Creo que llegué a un estado sublime, porque entorné los ojos y me introduje en una nube luminosa que me desconectó del cuerpo durante un tiempo que no puedo precisar a pesar de mi memoria de elefante. Sólo recuerdo que el mundo se encogió para mostrarme todo su esplendor. Vi una esfera del tamaño de una manzana que contenía en su interior los cuatro puntos cardinales. En el centro estaban un hombre y una mujer como Dios los trajo al mundo, quienes me indicaban con la mirada el camino del Este. Me vi a mí misma corriendo hacia allí y, en un abrir y cerrar de ojos, apareció el turco masajista, quien abrazándose a mí, me dijo que no le abandonase de nuevo porque no podía vivir sin mí.
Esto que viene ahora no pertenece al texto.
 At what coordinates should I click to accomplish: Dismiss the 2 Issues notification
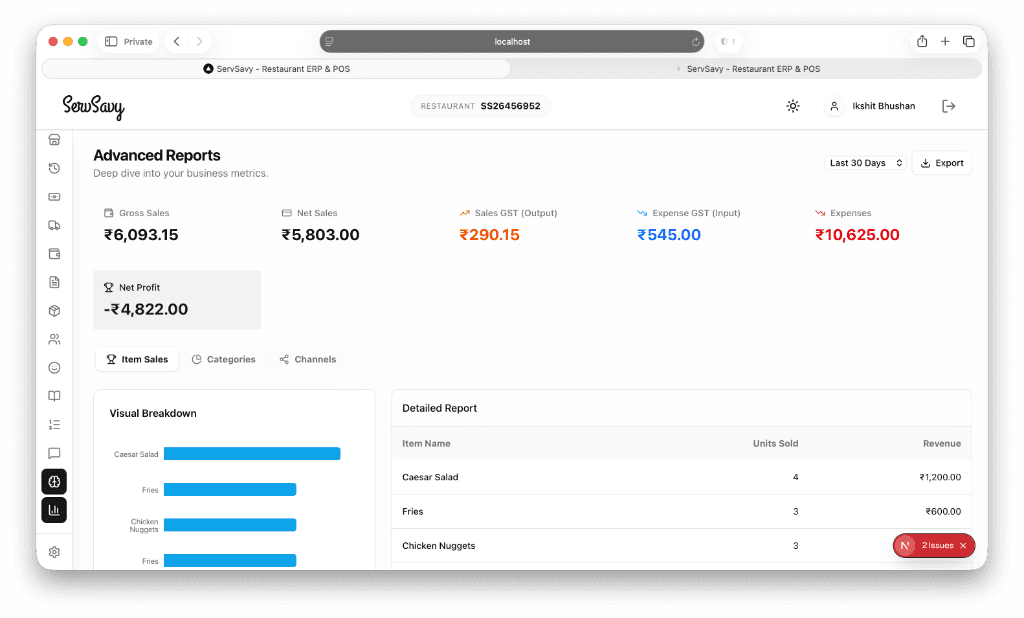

Yo no entendía nada, pero le abracé con tanto amor que todavía me resulta increíble viniendo de mí, que soy tan poco dada a mostrar mis sentimientos.

Cuando recobré la conciencia, el turco me ayudó a incorporarme. Luego me dijo adiós con una sonrisa de oreja a oreja que me dejó anonadada. 

Ahora sé que el reloj se paró en aquel baño para que me sintiera como una sultana. Si el centro del mundo se encontraba allí, el turco y yo tuvimos la oportunidad de ser los únicos habitantes del mismo.